- Objective
Which lines in the data below contain the word "cell"? Copy each of them in full.

- Information shown
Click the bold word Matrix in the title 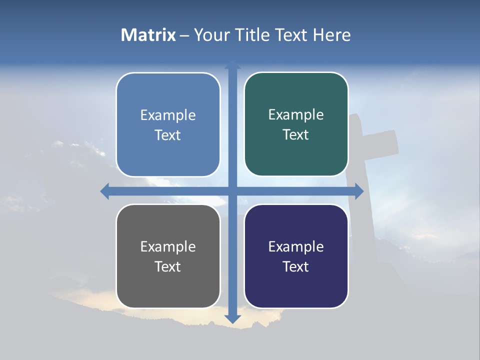(x=148, y=35)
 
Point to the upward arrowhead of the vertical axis (x=232, y=65)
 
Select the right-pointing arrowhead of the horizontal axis (x=359, y=191)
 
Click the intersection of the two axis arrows (x=232, y=191)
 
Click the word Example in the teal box (x=296, y=115)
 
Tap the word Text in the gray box (x=168, y=266)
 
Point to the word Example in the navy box (x=296, y=247)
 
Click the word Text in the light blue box (x=168, y=135)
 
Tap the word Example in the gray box (x=168, y=247)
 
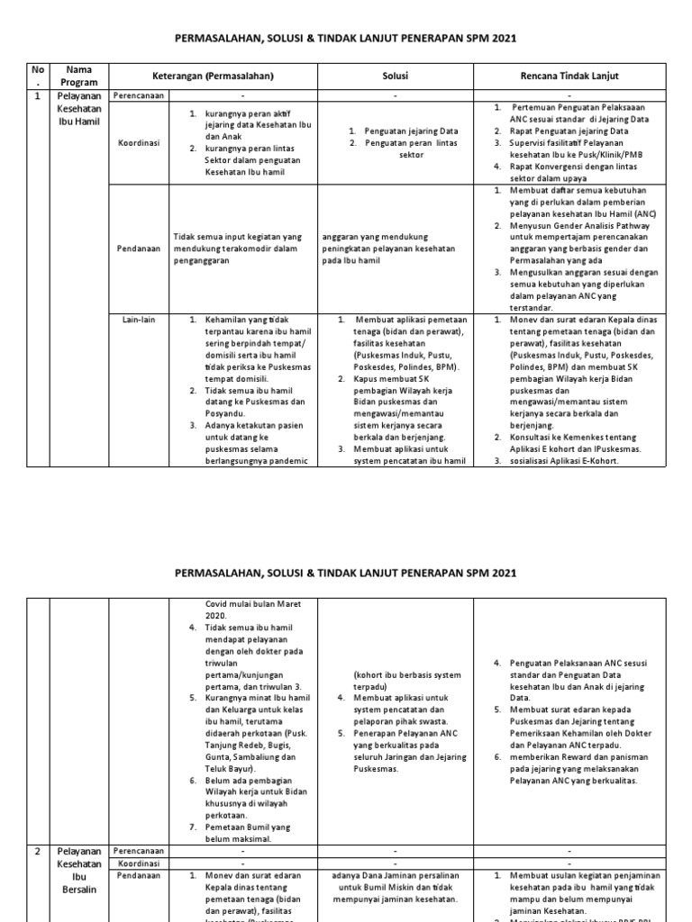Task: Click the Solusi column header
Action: pos(397,76)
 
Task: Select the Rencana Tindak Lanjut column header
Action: pos(569,76)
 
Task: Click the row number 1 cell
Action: pos(37,95)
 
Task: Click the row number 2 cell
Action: pos(37,849)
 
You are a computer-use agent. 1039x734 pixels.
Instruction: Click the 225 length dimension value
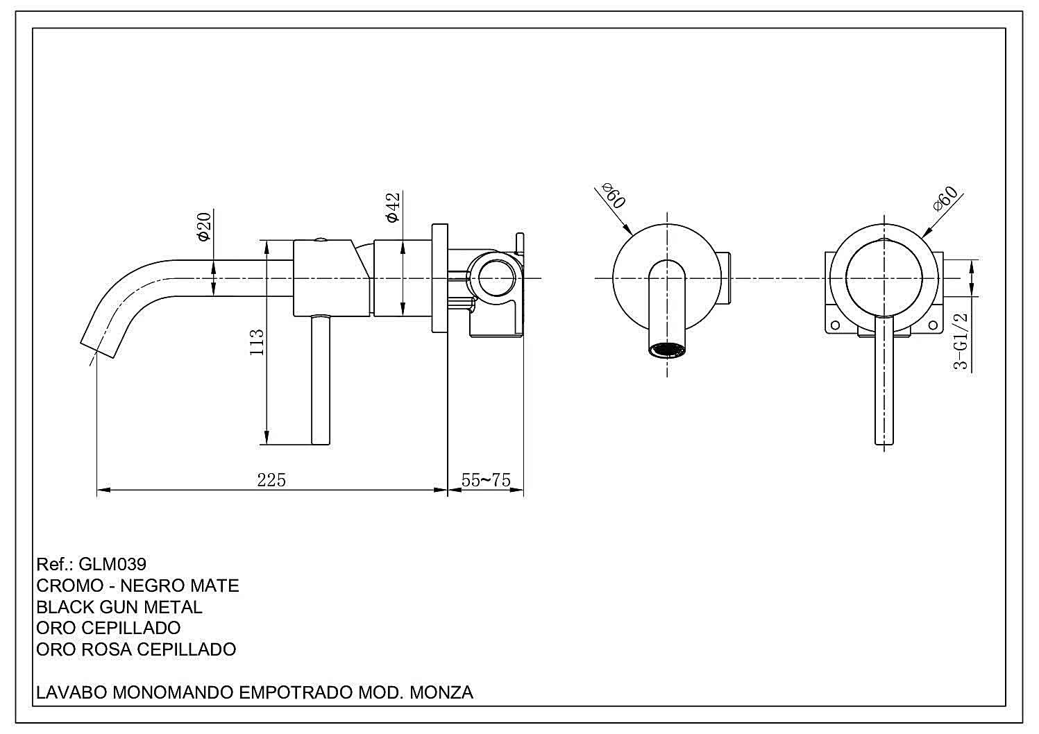click(271, 480)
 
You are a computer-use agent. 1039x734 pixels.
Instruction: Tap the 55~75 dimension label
click(486, 480)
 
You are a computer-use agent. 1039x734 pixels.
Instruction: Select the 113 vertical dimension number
click(257, 342)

- Correct output
Task: Click the row number 1 cell
Task: Click the row number 2 cell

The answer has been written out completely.